- WHAT IS NEEDED: Reproduce each of the rows below verbatim, with every line unchanged.

- MATERIAL SHOWN:
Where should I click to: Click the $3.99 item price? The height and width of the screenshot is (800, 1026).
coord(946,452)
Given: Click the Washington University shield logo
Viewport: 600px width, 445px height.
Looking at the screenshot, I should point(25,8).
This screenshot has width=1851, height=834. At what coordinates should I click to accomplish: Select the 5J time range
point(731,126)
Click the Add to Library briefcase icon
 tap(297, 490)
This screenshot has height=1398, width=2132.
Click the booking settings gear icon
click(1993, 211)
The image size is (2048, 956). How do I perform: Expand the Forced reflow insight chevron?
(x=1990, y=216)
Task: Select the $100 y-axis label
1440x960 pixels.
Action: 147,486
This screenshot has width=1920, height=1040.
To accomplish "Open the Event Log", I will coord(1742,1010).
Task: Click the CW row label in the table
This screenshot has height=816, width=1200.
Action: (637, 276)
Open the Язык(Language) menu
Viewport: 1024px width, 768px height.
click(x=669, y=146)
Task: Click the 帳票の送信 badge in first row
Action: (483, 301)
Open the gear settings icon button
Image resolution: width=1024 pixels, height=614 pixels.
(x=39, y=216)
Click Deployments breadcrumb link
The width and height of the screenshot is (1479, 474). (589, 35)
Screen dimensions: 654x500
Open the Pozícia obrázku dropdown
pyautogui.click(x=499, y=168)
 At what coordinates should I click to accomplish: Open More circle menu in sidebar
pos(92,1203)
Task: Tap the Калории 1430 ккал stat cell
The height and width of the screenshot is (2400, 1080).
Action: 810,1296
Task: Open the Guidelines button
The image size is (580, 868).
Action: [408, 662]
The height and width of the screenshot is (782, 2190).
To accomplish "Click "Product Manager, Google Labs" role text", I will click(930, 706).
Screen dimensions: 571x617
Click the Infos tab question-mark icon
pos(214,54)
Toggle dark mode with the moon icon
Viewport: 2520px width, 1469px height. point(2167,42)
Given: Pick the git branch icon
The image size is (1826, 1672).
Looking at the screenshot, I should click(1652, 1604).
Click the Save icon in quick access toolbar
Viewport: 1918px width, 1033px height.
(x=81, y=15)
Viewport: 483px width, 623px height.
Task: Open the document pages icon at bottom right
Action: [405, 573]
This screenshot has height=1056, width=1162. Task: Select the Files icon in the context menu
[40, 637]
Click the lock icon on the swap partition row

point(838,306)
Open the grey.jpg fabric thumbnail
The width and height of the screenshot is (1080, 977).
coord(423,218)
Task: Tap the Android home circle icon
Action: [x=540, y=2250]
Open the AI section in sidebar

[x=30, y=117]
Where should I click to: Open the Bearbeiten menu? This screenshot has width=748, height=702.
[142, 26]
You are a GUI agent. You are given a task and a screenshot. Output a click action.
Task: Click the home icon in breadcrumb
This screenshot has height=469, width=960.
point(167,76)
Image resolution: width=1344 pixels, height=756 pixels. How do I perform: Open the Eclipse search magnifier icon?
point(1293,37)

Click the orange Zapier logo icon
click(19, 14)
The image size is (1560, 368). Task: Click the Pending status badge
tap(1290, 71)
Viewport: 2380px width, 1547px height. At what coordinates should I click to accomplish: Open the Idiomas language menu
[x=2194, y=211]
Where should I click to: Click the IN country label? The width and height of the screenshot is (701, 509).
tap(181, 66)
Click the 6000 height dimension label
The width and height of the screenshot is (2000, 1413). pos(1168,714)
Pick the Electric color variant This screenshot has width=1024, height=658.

- PROBLEM SOLUTION:
Where should I click to: Click the $3.99 item price? The height and width of the screenshot is (800, 1026).
coord(946,452)
Given: Click the Washington University shield logo
Viewport: 600px width, 445px height.
Looking at the screenshot, I should point(25,8).
This screenshot has width=1851, height=834. At what coordinates should I click to accomplish: Select the 5J time range
point(731,126)
Click the Add to Library briefcase icon
 tap(297, 490)
This screenshot has height=1398, width=2132.
Click the booking settings gear icon
click(1993, 211)
The image size is (2048, 956). How do I perform: Expand the Forced reflow insight chevron?
(x=1990, y=216)
Task: Select the $100 y-axis label
1440x960 pixels.
Action: 147,486
This screenshot has width=1920, height=1040.
To accomplish "Open the Event Log", I will coord(1742,1010).
Task: Click the CW row label in the table
This screenshot has height=816, width=1200.
Action: (637, 276)
Open the Язык(Language) menu
Viewport: 1024px width, 768px height.
click(x=669, y=146)
Task: Click the 帳票の送信 badge in first row
Action: (483, 301)
Open the gear settings icon button
Image resolution: width=1024 pixels, height=614 pixels.
(x=39, y=216)
Click Deployments breadcrumb link
The width and height of the screenshot is (1479, 474). (589, 35)
Screen dimensions: 654x500
Open the Pozícia obrázku dropdown
pyautogui.click(x=499, y=168)
 At what coordinates should I click to accomplish: Open More circle menu in sidebar
pos(92,1203)
Task: Tap the Калории 1430 ккал stat cell
The height and width of the screenshot is (2400, 1080).
Action: 810,1296
Task: Open the Guidelines button
The image size is (580, 868).
Action: [408, 662]
The height and width of the screenshot is (782, 2190).
To accomplish "Click "Product Manager, Google Labs" role text", I will click(930, 706).
Screen dimensions: 571x617
Click the Infos tab question-mark icon
pos(214,54)
Toggle dark mode with the moon icon
Viewport: 2520px width, 1469px height. point(2167,42)
Given: Pick the git branch icon
The image size is (1826, 1672).
Looking at the screenshot, I should click(1652, 1604).
Click the Save icon in quick access toolbar
Viewport: 1918px width, 1033px height.
(x=81, y=15)
Viewport: 483px width, 623px height.
Task: Open the document pages icon at bottom right
Action: [405, 573]
This screenshot has height=1056, width=1162. Task: Select the Files icon in the context menu
[40, 637]
Click the lock icon on the swap partition row

point(838,306)
Open the grey.jpg fabric thumbnail
The width and height of the screenshot is (1080, 977).
coord(423,218)
Task: Tap the Android home circle icon
Action: [x=540, y=2250]
Open the AI section in sidebar

[x=30, y=117]
Where should I click to: Open the Bearbeiten menu? This screenshot has width=748, height=702.
[142, 26]
You are a GUI agent. You are given a task and a screenshot. Output a click action.
Task: Click the home icon in breadcrumb
This screenshot has height=469, width=960.
point(167,76)
Image resolution: width=1344 pixels, height=756 pixels. How do I perform: Open the Eclipse search magnifier icon?
point(1293,37)

Click the orange Zapier logo icon
click(19, 14)
The image size is (1560, 368). Task: Click the Pending status badge
tap(1290, 71)
Viewport: 2380px width, 1547px height. At what coordinates should I click to accomplish: Open the Idiomas language menu
[x=2194, y=211]
Where should I click to: Click the IN country label? The width and height of the screenshot is (701, 509).
tap(181, 66)
Click the 6000 height dimension label
The width and height of the screenshot is (2000, 1413). pos(1168,714)
Pick the Electric color variant This screenshot has width=1024, height=658.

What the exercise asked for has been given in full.